Real estate

This is the first, of what I hope will turn into a series of guest pieces by other writers and bloggers. The inaugural post is by my fellow blogger & current music editor of The Student, Anna Feintuck, and it’s all about Real Estate’s latest album Days.


On first listening to this record, it seems that the name Real Estate is something of a misnomer. Why have a band so obviously enamoured with nature labelled themselves with such an immediate signifier of urbanity?

The songs are sweet and seemingly pre-occupied with dreamy, hazy days spent outdoors: from opening track Easy (“in the sun, in the sun, around in the fields we grow…”) to single It’s Real (“I carved our names into a tree; I walked on decomposing leaves”). This lends the album a sense of summery warmth that was more than welcome when it was released back in October. To add to this picturesque musical landscape, the instrumental Kinder Blumen features a percussion sound that can only be ascribed to one of those wooden frogs you scratch with a stick. It is the sound of icicles melting and drip-drip-dripping; crocuses poking through cold ground, and swoon-worthy indie boys with lovely checked shirts romping around in the morning dew.

Lyrics like those above, breathily sung by Martin Courtney, do render the band’s name utterly incongruous.
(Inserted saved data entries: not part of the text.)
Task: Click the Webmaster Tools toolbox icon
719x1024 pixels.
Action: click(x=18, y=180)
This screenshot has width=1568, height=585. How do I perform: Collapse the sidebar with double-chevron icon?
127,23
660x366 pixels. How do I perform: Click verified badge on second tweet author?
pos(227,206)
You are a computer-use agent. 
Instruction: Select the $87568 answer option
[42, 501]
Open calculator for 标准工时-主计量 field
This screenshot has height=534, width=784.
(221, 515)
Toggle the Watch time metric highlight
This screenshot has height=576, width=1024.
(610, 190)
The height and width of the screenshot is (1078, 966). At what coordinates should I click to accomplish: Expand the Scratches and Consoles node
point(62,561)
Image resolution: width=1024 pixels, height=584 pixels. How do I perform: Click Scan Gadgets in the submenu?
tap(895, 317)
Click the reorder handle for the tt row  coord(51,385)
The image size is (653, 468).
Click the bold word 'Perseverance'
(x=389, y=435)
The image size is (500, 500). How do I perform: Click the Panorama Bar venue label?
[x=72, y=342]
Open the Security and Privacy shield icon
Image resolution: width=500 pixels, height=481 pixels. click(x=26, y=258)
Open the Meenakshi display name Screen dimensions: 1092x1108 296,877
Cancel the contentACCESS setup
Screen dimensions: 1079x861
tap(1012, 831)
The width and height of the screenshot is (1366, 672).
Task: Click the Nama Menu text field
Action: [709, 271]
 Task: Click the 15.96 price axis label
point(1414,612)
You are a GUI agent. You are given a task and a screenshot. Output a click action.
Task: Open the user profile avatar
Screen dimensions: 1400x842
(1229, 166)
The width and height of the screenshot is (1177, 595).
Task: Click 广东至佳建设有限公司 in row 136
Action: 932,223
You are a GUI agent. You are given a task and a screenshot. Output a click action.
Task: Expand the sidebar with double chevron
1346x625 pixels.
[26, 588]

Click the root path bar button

But around track six (Municipality) things begin to make rather more sense. “I just want to be by your side,” Courtney sings, “in the municipality.” So perhaps this is a record less about nature than about yearning: sometimes for greenery and lakes, yes, but mostly for the right person to be there with. The continuity of this theme throughout the album is reinforced by the fact that a clear distinction cannot be drawn between songs about the city and songs about the country. Regardless of setting, the lyrics are consistently wistful, the guitars chime, and the driving percussion removes the risk of any shuffling self-indulgence.

The consistency of Real Estate’s sound could be equated with being monotonously fanciful, and such criticisms wouldn’t be unfounded. In Green Aisles, for example, the whimsy and jangle becomes almost painfully saccharine: lyrics such as “all those aimless drives… our careless lifestyles,” combined with the horribly synthetic piano that appears halfway through, force home a point that is pleasantly – for which read subtly – made elsewhere in the album. Even this song, though – arguably a weak point – is ably rescued at around four minutes by one of the gentlest drum crescendos (if that isn’t too much of an oxymoron) you’ll ever hear.

Repetitiveness aside – and, actually, it means the album works very well as a whole – there is certainly talent on show here. If you like your jangle-pop swoony and utopian then this record will be a winner. If the very idea that jangle-pop might be a real thing gets your punk senses raging, avoid it at all costs. But you’ll be missing out.